This can never do you any harm and you will find that it will often do you good. The heart of the man on the road should be as broad as the prairie and as free from narrowness as the Egyptian sky is free of clouds. One of my friends once told a group of us, as we traveled together, how an acquaintance he made helped him.
“I got into Dayton, Washington, one summer morning about 4:30,” said he. “Another one of the boys–a big, strong, good-natured comrade– until then a stranger to me–and myself were the only ones left at the little depot when the jerk-water train pulled away. It was the first trip to this town for both of us. There was no ‘bus at the depot and we did not know just how to get up to the hotel. The morning was fine –such a one as makes a fellow feel good clear down to the ground. The air was sweet with the smell of the dewy grass. The clouds in the east–kind of smeared across the sky–began to redden; they were the color of coral as we picked our way along the narrow plank walk. As we left behind us the bridge, which crossed a beautiful little stream lined with cotton woods and willows, they had turned a bright vermillion. There was not a mortal to be seen besides ourselves. The only sound that interrupted our conversation was the crowing of the roosters. The leaves were still. It was just the right time for the beginning of a friendship between two strangers.
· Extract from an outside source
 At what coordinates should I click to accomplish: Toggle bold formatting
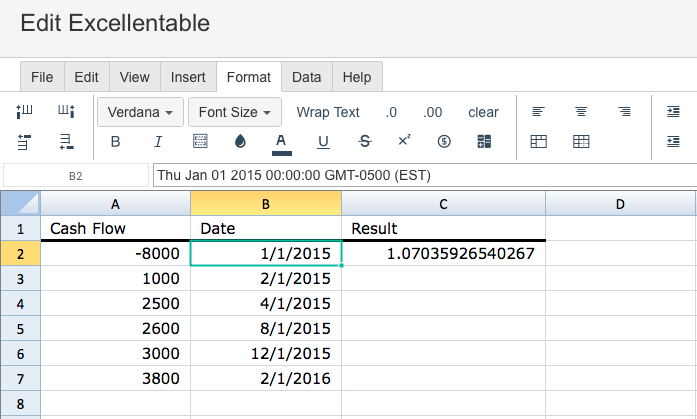coord(115,142)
“‘Isn’t this glorious!’ exclaimed my friend.
“‘Enchanting!’ I answered. I believe I would have made friends with a crippled grizzly bear that morning. But this fellow was a whole-souled prince. We forgot all about business, and the heavy grips that we lugged up to the hotel seemed light. All I remember further was that my friend–for he had now become that to me–and myself went out to hunt up a cup of coffee after we had set down our grips in the hotel office.
“The next time I met that man was at the Pennsylvania Station at Philadelphia, ten years afterward, at midnight. We knew each other on sight.
“‘God bless you, old man,’ said he. ‘Do you know me?’
“‘You bet your life I do,’ said I. ‘We walked together one morning, ten years ago, from the depot at Dayton, Washington, to the hotel.’ ‘Do you remember that sunrise?’ ‘Well, do I?’ ‘What are you doing down here?’ ‘Oh, just down on business. The truth is, I am going down to New York. My house failed recently and I’m on the look-out for a job.’
“And do you know, boys, that very fellow fixed me up before ten o’clock next morning, with the people that I am with today, and you know whether or not I am getting on.”
Don’t fall to be friendly with any one who comes in your way.
Another of the boys in the little group that had just listened to this story, after hearing it, said: ‘You bet your life it never hurts a fellow to be friendly with anybody. Once, when I was going down from a little Texas town to Galveston, the coach was rather crowded. The only vacant seats in the whole car were where two Assyrian peddler women sat in a double seat with their packs of wares opposite them. But as I came in they very kindly put some of their bundles into the space underneath where the backs of two seats were turned together, thus making room for me. I sat down with them. A gentleman behind me remarked, ‘Those people aren’t so bad after all.’ ‘Yes,’ I said, ‘you will find good in every one if you only know how to get it out.’